Album Review: Big Gulp – We Came To Play
Alright, buckle up because we’re diving into We Came To Play, the 1991 hardcore rock banger from Big Gulp. Released under NoHelp Records and Vandal Children Records, this album is like that one wild friend who shows up uninvited but ends up being the life of the party. It’s raw, loud, and doesn’t care if you spill your drink while headbanging.
Let’s talk tracks real quick. The title track, “We Came To Play,” kicks things off with a punch to the gut (in a good way). Chris’s vocals are all over the place—like he’s screaming directly into your soul—and Paul’s guitar riffs sound like they were born in a garage during a heatwave. This song grabs you by the collar and says, “Hey, listen up!” You can’t help but remember it because it’s got that chaotic energy that makes you wanna smash stuff—but, y’know, responsibly.
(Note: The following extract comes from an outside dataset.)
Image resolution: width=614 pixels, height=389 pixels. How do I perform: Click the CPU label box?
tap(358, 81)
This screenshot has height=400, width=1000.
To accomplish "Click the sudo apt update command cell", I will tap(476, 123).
Then there’s “Fear Of Your Mother’s Big Chicken Skeleton.” Yeah, I know, what even is that title? It’s as ridiculous as it sounds, but here’s the thing—it works. Between Spike’s pounding percussion and Micke’s basslines thumping like a heartbeat on steroids, this track feels like a fever dream you don’t want to wake up from. Plus, how could you forget lyrics about…uh…chickens? Weirdly genius.
The production isn’t super polished, which honestly fits the vibe perfectly. Howard Jeffrey handled engineering duties, and Rob Cavalier mastered it, so props to them for letting the grit shine through. And shoutout to Kevin Vallez for the artwork—because nothing screams ‘90s hardcore quite like chaotic design paired with bold typography.
What sticks with me about We Came To Play is how unapologetically itself it is. There’s no pretending to be something it’s not—it’s just straight-up, in-your-face rock. Listening to it feels like finding an old mixtape in the back of your car and realizing it’s still gold after all these years.
Final thought? If you’re looking for perfection, keep walking. But if you’re down for some high-energy chaos that’ll make your neighbors hate you, crank this bad boy up. Oh, and maybe invite your mom to listen too—just don’t tell her about the chicken skeleton.